### Information supplied
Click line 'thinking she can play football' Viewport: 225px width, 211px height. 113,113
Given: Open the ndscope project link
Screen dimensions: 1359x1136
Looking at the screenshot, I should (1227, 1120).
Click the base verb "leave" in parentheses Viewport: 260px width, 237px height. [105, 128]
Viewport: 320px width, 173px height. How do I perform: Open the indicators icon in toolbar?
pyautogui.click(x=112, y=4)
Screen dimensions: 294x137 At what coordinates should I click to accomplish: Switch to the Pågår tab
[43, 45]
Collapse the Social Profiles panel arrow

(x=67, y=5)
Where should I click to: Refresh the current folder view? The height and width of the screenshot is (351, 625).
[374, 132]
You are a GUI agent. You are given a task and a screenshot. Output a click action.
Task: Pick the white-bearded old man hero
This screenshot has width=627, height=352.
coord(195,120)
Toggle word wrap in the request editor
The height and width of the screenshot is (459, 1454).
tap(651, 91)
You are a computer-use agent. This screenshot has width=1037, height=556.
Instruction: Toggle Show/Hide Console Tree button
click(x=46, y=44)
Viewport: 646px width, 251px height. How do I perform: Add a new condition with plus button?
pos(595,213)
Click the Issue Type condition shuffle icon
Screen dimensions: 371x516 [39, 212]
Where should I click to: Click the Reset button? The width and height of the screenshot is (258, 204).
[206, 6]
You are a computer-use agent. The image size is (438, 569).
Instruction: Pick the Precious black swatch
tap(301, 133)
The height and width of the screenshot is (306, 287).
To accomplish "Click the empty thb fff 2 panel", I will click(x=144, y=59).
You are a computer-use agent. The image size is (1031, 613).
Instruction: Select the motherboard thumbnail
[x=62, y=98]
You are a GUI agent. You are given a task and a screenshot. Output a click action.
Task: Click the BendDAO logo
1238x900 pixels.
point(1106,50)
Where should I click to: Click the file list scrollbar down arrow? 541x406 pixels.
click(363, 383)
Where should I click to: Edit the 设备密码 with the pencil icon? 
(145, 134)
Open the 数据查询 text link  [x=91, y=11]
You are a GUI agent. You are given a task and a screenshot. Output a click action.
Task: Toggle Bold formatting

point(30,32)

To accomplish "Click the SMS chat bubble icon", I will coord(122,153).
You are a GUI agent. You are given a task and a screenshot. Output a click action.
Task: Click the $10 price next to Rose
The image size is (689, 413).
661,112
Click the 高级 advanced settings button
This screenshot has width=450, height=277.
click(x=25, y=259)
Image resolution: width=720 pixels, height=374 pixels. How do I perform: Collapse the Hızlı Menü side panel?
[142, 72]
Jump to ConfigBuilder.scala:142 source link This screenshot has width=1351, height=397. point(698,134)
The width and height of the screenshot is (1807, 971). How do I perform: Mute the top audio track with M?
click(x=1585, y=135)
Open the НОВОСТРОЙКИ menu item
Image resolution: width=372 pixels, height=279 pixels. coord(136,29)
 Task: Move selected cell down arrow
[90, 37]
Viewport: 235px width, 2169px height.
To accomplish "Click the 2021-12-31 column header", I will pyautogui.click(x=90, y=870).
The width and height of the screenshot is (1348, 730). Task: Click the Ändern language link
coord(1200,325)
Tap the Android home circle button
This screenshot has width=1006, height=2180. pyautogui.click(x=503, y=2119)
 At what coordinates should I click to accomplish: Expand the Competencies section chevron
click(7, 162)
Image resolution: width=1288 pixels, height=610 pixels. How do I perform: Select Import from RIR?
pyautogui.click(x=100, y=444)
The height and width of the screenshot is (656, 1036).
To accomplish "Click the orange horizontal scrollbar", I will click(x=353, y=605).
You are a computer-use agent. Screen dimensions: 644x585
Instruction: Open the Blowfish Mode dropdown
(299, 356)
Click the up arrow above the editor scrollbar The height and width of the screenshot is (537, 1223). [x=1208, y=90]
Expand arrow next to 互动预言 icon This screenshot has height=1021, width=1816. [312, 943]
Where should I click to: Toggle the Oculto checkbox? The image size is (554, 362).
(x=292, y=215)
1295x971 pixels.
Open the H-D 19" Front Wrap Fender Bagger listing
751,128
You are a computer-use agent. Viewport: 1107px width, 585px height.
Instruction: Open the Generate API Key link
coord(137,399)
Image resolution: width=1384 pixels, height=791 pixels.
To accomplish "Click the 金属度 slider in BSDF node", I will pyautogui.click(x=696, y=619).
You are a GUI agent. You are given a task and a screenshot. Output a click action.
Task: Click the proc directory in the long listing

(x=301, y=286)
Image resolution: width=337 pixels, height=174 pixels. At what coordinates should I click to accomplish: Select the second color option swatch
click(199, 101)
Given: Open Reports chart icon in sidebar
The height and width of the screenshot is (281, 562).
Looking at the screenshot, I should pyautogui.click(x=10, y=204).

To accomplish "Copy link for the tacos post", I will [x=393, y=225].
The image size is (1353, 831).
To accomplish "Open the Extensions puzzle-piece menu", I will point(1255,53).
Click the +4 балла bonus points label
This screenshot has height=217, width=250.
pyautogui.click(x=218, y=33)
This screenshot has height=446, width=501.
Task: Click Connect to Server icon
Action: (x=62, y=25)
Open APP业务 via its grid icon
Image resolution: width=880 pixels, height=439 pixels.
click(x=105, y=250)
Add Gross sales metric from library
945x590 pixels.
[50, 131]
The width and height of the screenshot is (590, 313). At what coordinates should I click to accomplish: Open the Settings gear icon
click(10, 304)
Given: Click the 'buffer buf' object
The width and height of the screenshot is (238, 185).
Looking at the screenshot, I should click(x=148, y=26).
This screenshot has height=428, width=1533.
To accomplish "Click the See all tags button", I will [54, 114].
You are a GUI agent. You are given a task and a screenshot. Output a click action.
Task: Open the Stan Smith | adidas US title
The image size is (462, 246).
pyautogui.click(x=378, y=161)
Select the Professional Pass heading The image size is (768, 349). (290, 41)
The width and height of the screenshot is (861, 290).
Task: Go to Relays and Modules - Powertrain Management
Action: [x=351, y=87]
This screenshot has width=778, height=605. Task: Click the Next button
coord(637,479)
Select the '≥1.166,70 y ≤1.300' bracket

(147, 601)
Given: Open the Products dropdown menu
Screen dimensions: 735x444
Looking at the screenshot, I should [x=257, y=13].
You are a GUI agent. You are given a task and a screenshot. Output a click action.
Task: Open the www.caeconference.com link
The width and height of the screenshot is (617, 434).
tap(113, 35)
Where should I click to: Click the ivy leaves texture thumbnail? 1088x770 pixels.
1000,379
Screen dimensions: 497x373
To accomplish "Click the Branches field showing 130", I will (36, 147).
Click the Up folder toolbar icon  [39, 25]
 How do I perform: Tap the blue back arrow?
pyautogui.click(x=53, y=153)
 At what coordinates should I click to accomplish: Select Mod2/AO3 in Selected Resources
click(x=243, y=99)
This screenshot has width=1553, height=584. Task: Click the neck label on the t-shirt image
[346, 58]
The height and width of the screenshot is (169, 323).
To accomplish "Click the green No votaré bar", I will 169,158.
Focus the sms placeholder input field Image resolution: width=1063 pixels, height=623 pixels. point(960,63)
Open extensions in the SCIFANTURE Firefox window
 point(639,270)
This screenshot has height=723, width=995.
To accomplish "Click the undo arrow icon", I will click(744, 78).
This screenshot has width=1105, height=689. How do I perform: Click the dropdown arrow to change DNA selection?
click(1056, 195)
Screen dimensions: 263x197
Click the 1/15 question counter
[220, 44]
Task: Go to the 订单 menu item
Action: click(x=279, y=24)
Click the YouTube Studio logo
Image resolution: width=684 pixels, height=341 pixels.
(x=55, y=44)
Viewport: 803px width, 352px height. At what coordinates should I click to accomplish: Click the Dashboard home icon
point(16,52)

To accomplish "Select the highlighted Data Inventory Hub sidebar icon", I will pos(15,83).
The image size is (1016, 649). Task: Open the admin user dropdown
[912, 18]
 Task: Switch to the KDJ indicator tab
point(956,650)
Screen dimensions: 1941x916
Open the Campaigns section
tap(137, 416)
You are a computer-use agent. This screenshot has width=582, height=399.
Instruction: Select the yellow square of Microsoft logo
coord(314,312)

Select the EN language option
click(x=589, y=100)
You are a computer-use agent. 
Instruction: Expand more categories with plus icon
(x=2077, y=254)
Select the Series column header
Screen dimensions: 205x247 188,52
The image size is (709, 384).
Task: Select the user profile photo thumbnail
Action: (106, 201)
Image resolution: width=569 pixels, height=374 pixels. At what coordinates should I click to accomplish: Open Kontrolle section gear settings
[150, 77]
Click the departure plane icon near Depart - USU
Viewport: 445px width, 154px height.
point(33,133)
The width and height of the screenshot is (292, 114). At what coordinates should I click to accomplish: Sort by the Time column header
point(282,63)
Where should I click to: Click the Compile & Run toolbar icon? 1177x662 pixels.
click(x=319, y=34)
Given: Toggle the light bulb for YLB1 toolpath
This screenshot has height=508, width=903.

### To be done
Render the lines of the listing from the line containing "Open extensions in" through the line containing "click(1056, 195)", inclusive, as a JSON list of strings with one string per line and blank lines omitted.

### Task response
[
  "Open extensions in the SCIFANTURE Firefox window",
  " point(639,270)",
  "This screenshot has height=723, width=995.",
  "To accomplish \"Click the undo arrow icon\", I will click(744, 78).",
  "This screenshot has width=1105, height=689. How do I perform: Click the dropdown arrow to change DNA selection?",
  "click(1056, 195)"
]